A une période où les maîtres coloristes fleurissaient à Paris, Ricardon (1924-), comme il le dit lui-même, veut échapper à l’innombrable des couleurs. En 1947, c’est le début d’une histoire d’amour avec le blanc. C’est sa première règle.
Chez Ricardon le blanc possède des caractéristiques à la fois matérielles et spirituelles, mesures « du silence, de la contrainte, de la spiritualisation à l’énergie, à l’émotion agitée, à une forte tension interne ». Selon Lorenz Dittman, les affinités de Ricardon avec Mondrian et Malévitch sont reconnaissables dans l’organisation des tableaux et les attitudes spirituelles des peintres. Il conclut que si une synthèse des systèmes de Mondrian et Malévitch est possible, elle est réalisée dans le travail de Ricardon.

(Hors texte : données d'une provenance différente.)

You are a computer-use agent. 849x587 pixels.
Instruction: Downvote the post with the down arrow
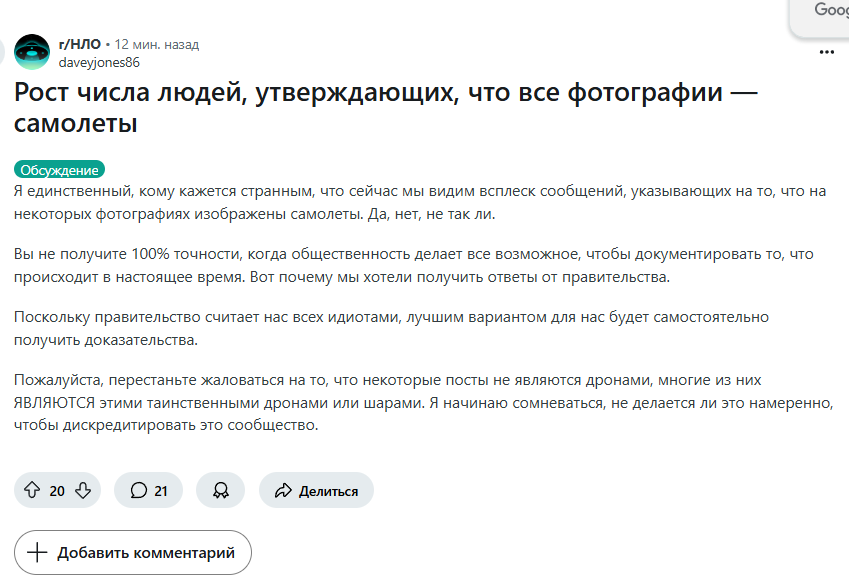(83, 490)
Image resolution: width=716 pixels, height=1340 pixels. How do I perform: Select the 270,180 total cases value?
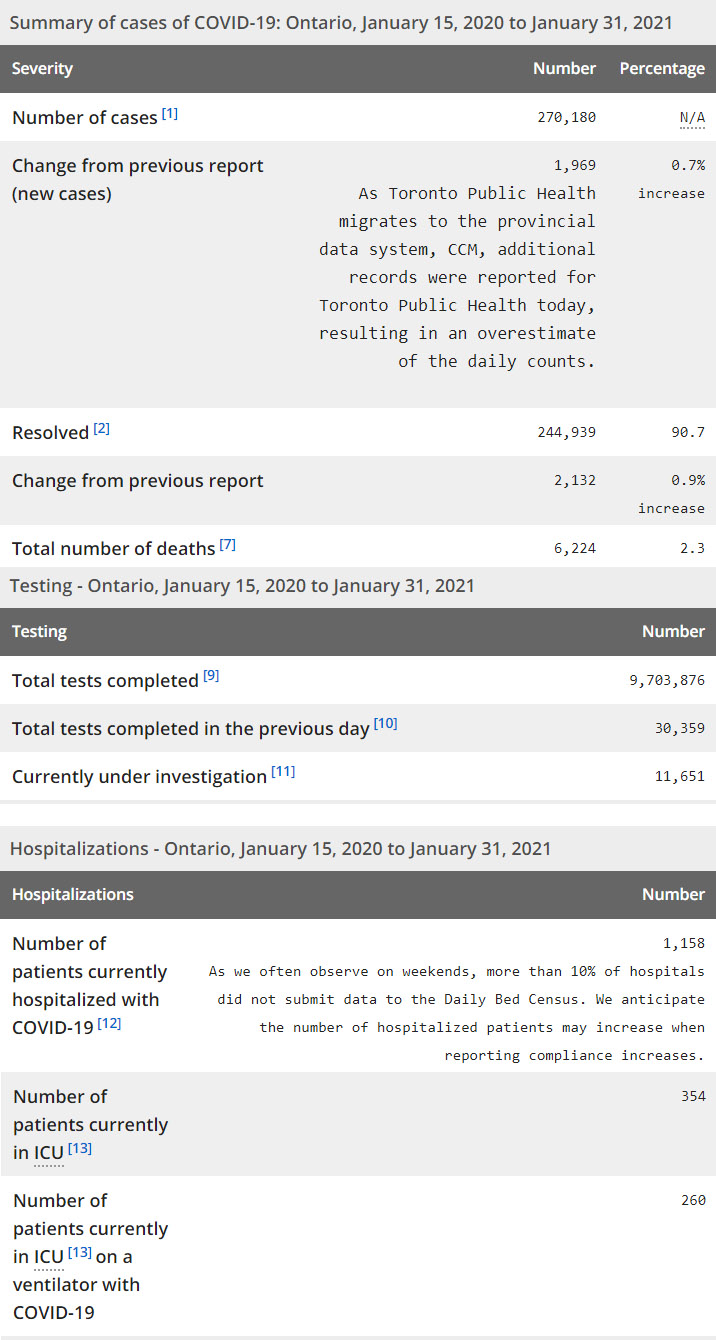(x=567, y=118)

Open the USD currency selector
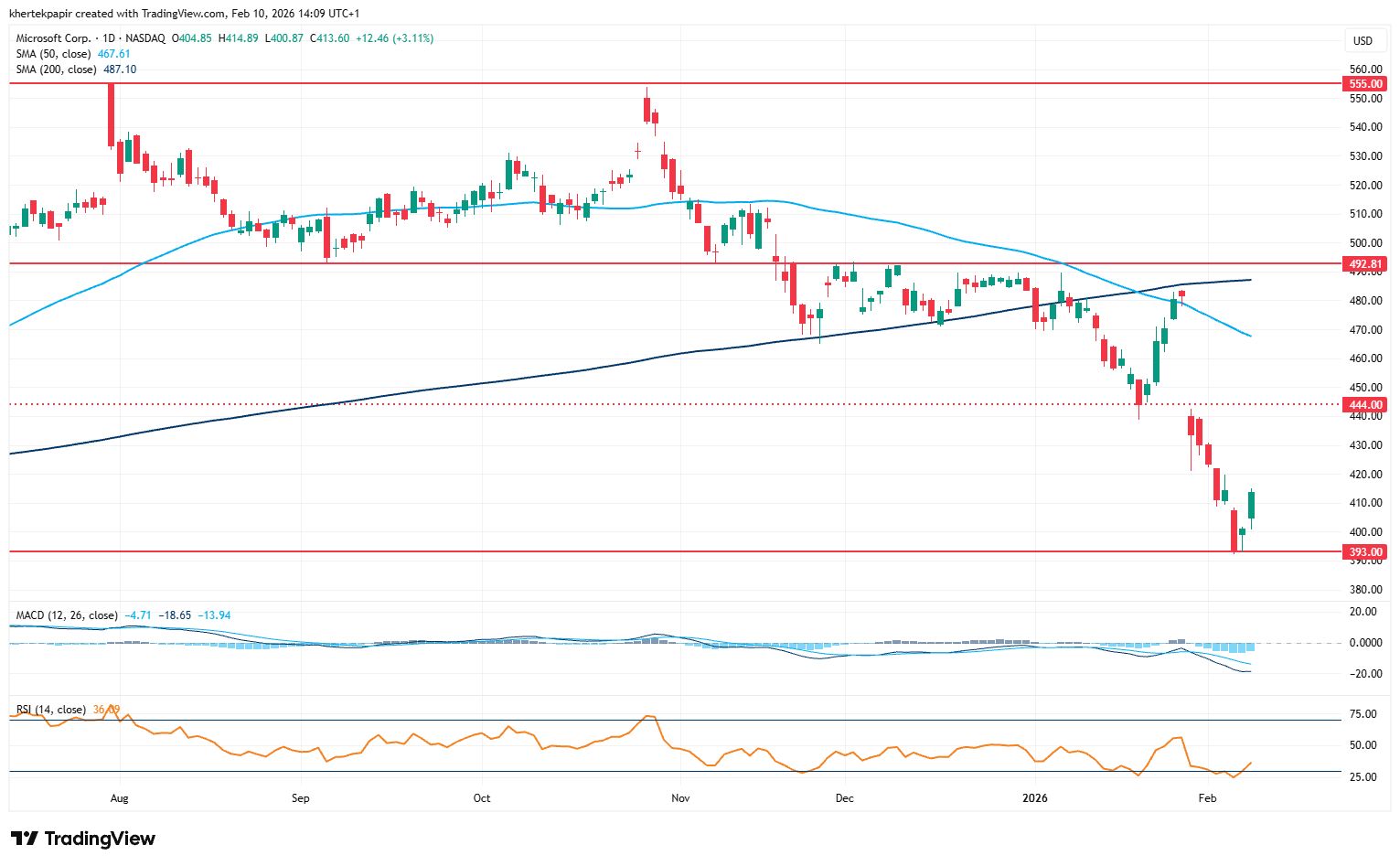click(x=1363, y=40)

Ricardon fait une seconde « découverte », qui suit celle du besoin du blanc : il arrive à définir une structure formelle, construction de base pour ses toiles. C’est un schéma, ou comme dit le peintre, un « idéogramme » qui servira de point de départ. C’est sa deuxième règle. L’idéogramme de Ricardon est un visage : un rectangle vertical divisé en trois compartiments horizontaux de hauteur égale, dont le plus élevé est ensuite divisé en deux compartiments par une ligne verticale au milieu.
A travers ses deux règles, le blanc et l’idéogramme, Ricardon devient libre, comme les religieux qui organisent leur vie pour éliminer toutes distractions. « L’essentiel pour moi aura été le blanc-matériau, ensuite le visage, son ordre, ses dimensions possibles, son identité », confie Ricardon. C’est l’identité de l’âme qu’il faut trouver, et ce sont ses recherches qu’il nous montre.
Réalisés entre 1991 et 1994, la série de 47 baies pour l’abbaye cistercienne d’Acey, dans le Jura, fait écho à son travail de peintre : pour Ricardon tout est une question d’équilibre, de règles. Il trouve une solution pour garder ses épaisseurs : sur de grandes baies, chacune composée d’une seule plaque de verre, l’effet est obtenu par des combinaisons de grisaille, d’émail, et de verre dépoli. La lumière laisse apparaître les couches connues du peintre.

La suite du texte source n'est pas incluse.